Thanks Joe. It has been a great event. We’ll be there again all day today. It is fantastic exposure for FIRST. We get hundreds of people watching every demo match. After the match they get a close up with robots and talk to students. Then they move on to other things at the convention and several hundred new bystanders are there for the next match 20 minutes later. By the end of today, day 3 of the convention, tens of thousands of people will have seen FRC robots in action up close on a competition field.
Thank you to Richard Anderson our regional director for making this happen - great exposure for FIRST and lots of fun for local teams.
987’s Clint has been a great FTA for the event, quick to accommodate what is an atypical event for FRC teams and field system.
As for truss: we don’t have one and it doesn’t matter. We are simply running demo matches with no scoring, no penalties, no seeding…just fun. In fact today, we hope to put both our 2012 and 2013 bots on the field and shoot some basketballs and frisbees through the high goal while other robots are working with this year’s game pieces. Should be a good laugh for the teams and fascinating for the bystanders.
The vast majority of those watching are seeing FRC for the first time ever and of course have no idea about this year’s game. They are focused on the robots and how they move and what they can do.
a little more follow-up on FIRST at Salt Lake ComicCon, with video from a talented quadcopter pilot/video editor who is a student on our team.
From the video you will note how packed the venue was. At more than one point the fire marshals shut the entrances as the crowd had reached the 80,000 person capacity of the convention center.
The Utah regional competition is in a stadium type venue and gets good attendance, but we’ve never needed fire marshals for crowd control. Sometimes you have to take the message directly to where the people in addition to trying to get them to visit you. In this sense, Comic Con presence was a big win for FIRST and a nice complementary event to go along with our regional.

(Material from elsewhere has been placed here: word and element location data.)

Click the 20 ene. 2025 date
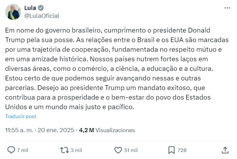The height and width of the screenshot is (159, 237). 56,130
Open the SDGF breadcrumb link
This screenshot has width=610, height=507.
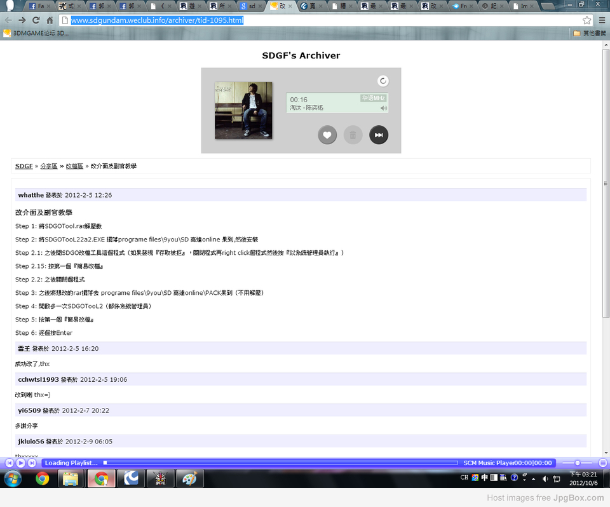(24, 166)
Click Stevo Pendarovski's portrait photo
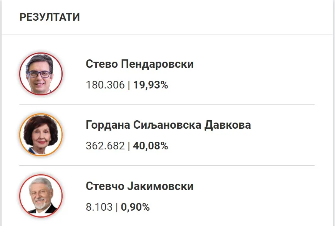The width and height of the screenshot is (335, 226). click(x=41, y=74)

It was also great to have three days with a competition field with lots of friendly play but with no competition. For several newcomers on our team this was their first team activity and during it they got to drive a competition robot on a real field in front of hundreds of spectators. They are now hooked! (If we were playing “real” games that “counted” such as in a competitive offseason event there would have been less team enthusiasm for turning over the driver stations to absolute rookies.)
I’ll repeat my thanks to RD Richard Anderson and also to Clief Castleton of Team 4585 for their tireless efforts to arrange for a competition field and to organize participation of many teams. If FIRST can pull this off at other similar events it would be well worth it.